= Robert de Stafford =

Norman nobleman

Robert de Stafford (c. 1039) (alias Robert de Tosny/Toeni, etc.) was an Anglo-Norman nobleman, a member of the House of Tosny and the first feudal baron of Stafford in Staffordshire in England, where he probably built a baronial castle. His many landholdings are listed in the Domesday Book of 1086.

He was the son of Roger I of Tosny and the brother of Raoul II of Tosny.

He seems to have been the sheriff of Staffordshire.

He was a big landholder in England, and there is no evidence of him inheriting land in Normandy. The Domesday survey showed him to be tenant in chief of some 138 manors and lord of 32 others. His property concentrated in Staffordshire and Warwickshire. An analysis of his holdings also shows a strong presence of non-Norman subtenants, with a significant presence of English and Breton ones.
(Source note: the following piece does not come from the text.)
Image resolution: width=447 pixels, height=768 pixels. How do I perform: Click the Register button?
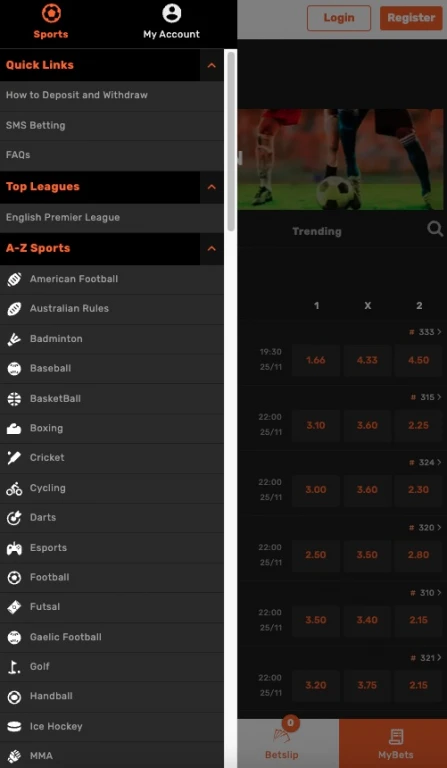tap(411, 18)
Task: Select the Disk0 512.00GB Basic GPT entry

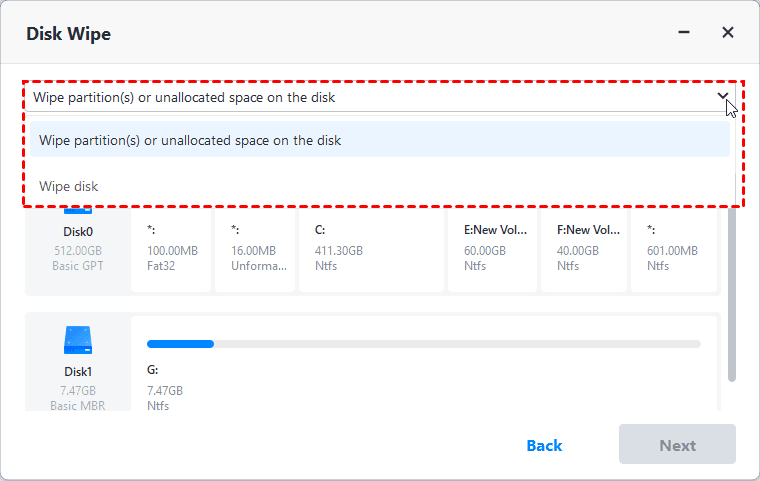Action: click(x=77, y=248)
Moreover, he patronized many religious institutions, among them Evesham and Conches, prioritizing the former, which shows the importance he assigned to his holdings in England over the ones in Normandy. He founded Stone Priory in Staffordshire, which became the burial place of many of his family.

The analysis of both his subtenants and his patronage point out to a strategy much less concentrated in Normandy than his brother Raoul II, and almost solely centered in England.

He died c. 1088 and was buried at Evesham.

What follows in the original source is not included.